Something of a surprise to those who know him from his previous instrumental album, 1995's Heart of the Heartland
, Peter Ostroushko
's Pilgrims of the Heart Road
, which he describes as a companion piece to its predecessor, is actually a collection of songs with vocals, songs that treat a number of personal and political issues of obvious importance to the musician and which he treats at length. Containing only ten tracks, the album manages to stretch out to a CD-filling 72-plus minutes; no song is shorter than six minutes. In part, this is because Ostroushko
is as determined to display his instrumental dexterity on guitar and mandolin as he is to explore the lyrical subject matter. Not pulling his punches, he begins the disc with "Miracle," a song celebrating unexpected good political events around the world and calling for more. Singing over a guitar riff borrowed from Cream
's "Badge," he declares, "Look to the West, look to the East/Look into the heart of the fascist beast/Pray that their senseless wars will cease/So people again might live in peace." This is followed by "Mandela," a tribute to the South African leader in the form of an examination of his typical day in prison, beginning and ending with servings of gruel.

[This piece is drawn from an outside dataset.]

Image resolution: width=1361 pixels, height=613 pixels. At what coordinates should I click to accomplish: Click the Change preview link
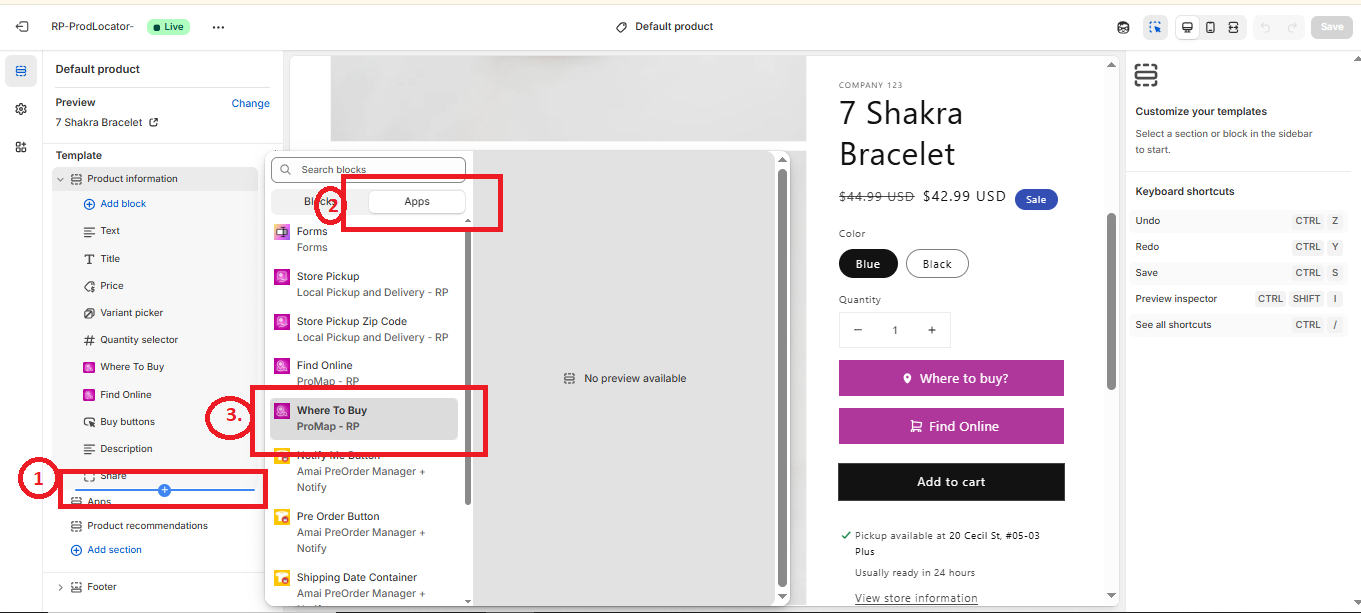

Ostroushko
largely turns away from world politics after these songs, although he manages to chide "My People" for their affection for Republican presidents in an otherwise amusing paean to his potato-picking Ukrainian relatives set to a Dixieland arrangement. He devotes love songs to his wife and adopted child, and reflects on childhood sexual abuse in "You Don't Know What Lonely Is," commenting in the liner notes that he has "empirical knowledge" of the subject. All of this makes for an ambitious, seriously intended album that sometimes comes off as preachy and self-important, sincere as it may be.